Na de dood van de achtste bogd gegen, Ngawang Losang Chökyi Nyima Tenzin Wongchuk, vonden enkele lama’s al snel een nieuwe reïncarnatie. Dat stuitte echter op bezwaren bij de Chinese Volkspartij. Die baseerde zich op het historische feit, dat in het verleden de acceptatie van een nieuwe reïncarnatie niet alleen een zaak was van de hiërarchie binnen het georganiseerde Mongoolse boeddhisme. Zeker vanaf de derde bogd gegen moest een reïncarnatie uitdrukkelijk gelegitimeerd worden door het wereldlijk gezag van de Mantsjoe-keizer. Het Centraal Comité van de partij besloot dat er onvoldoende gronden waren om de gevonden reïncarnatie te accepteren.
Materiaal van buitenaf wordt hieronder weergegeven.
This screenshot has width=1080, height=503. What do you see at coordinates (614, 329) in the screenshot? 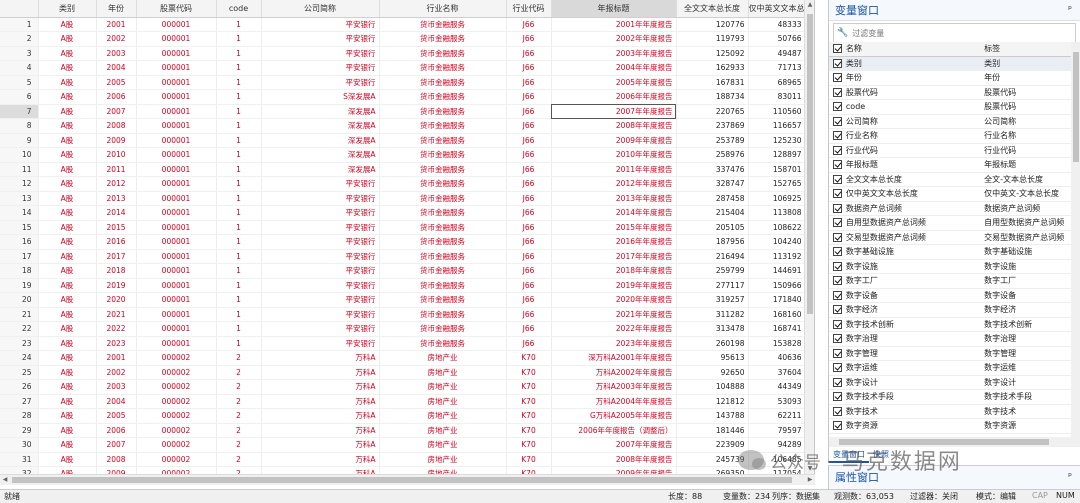
I see `table-cell: 2022年年度报告` at bounding box center [614, 329].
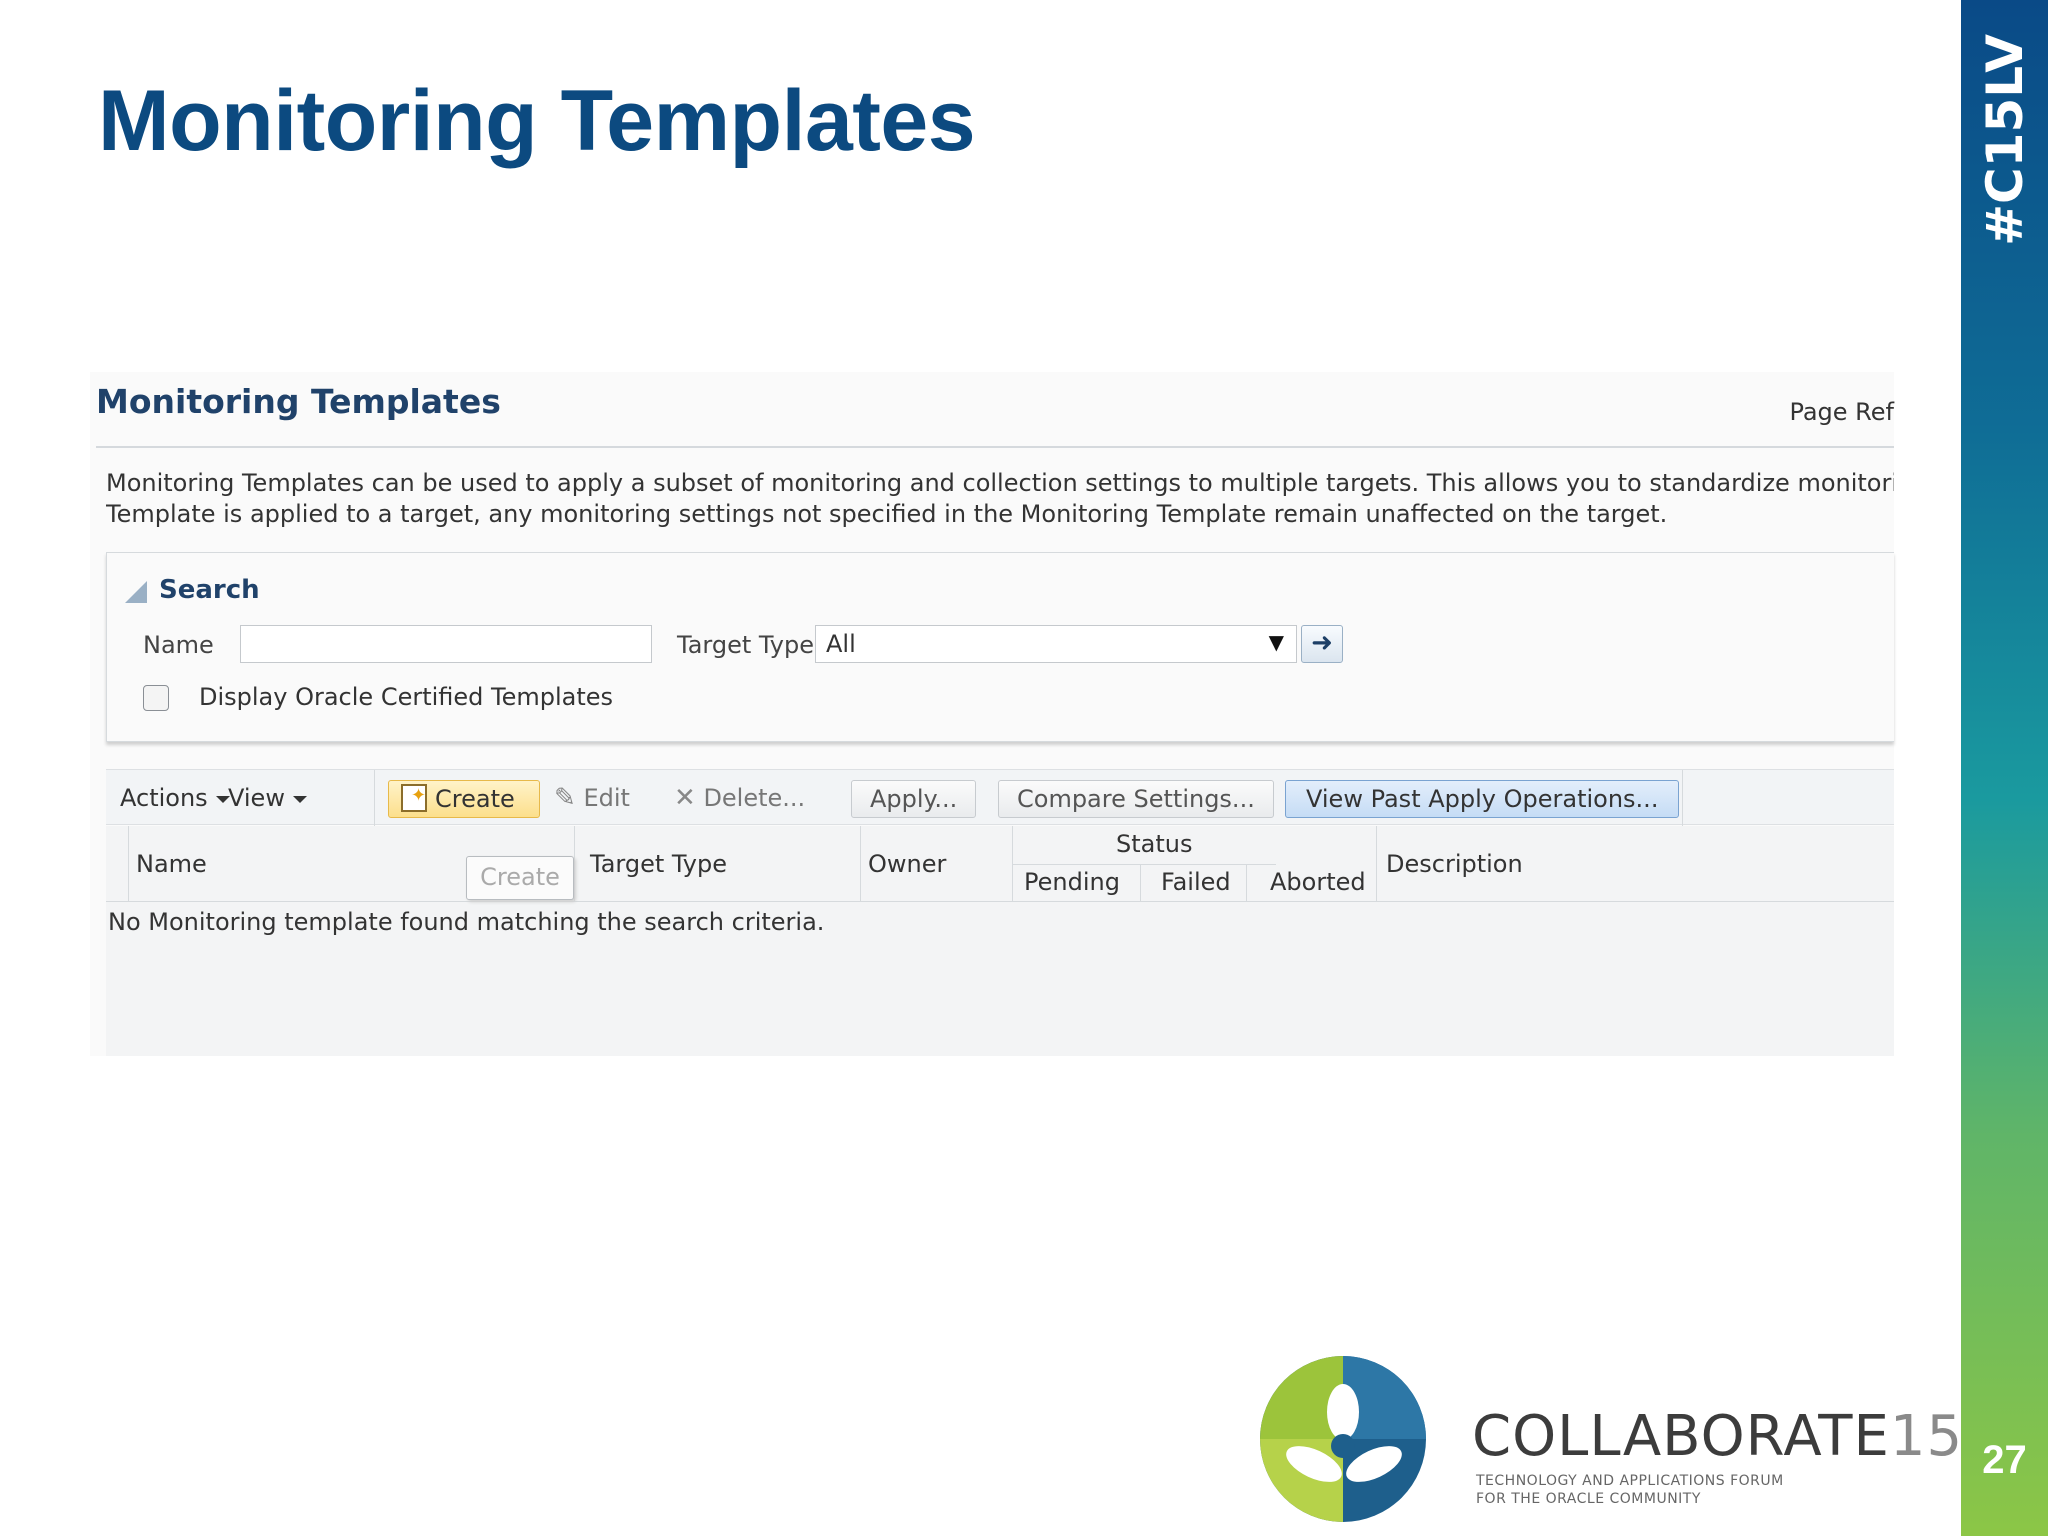 The image size is (2048, 1536). Describe the element at coordinates (1056, 644) in the screenshot. I see `target-type-select: All ▼` at that location.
De Partij was nog niet machtig genoeg om een zoektocht naar een jebtsundamba volstrekt te verbieden. Het had echter de ambitie om een andere sociale en economische ordening in het land te realiseren en verwachtte daarbij uiteraard weerstand van de hiërarchie van het georganiseerd boeddhisme. Het wilde dan ook niet gelijk het tactische voordeel opgeven om het georganiseerde Mongoolse boeddhisme voorlopig zonder geestelijk leider te laten. Het Centraal Comité suggereerde daarop om de kwestie voor te leggen aan de Dalai Lama. Dat zou een procedure kunnen worden die men zeer lang zou kunnen rekken. Er bleef echter onrust in het land bestaan.
Volksgeloof
In 1926 nam het partijcongres uiteindelijk een verklaring aan waarin handig gebruik wordt gemaakt van enkele elementen uit het Mongoolse volksgeloof. Het was een traditie geworden dat na de dood van een jebtsundamba er geruchten gingen circuleren dat deze niet meer wedergeboren zou worden. Een tweede element uit het volksgeloof was, dat de ooit laatste reïncarnatie in de lijn van de jebtsundamba’s de mythische generaal Hanamand zou zijn uit het even mythische rijk van Shambhala.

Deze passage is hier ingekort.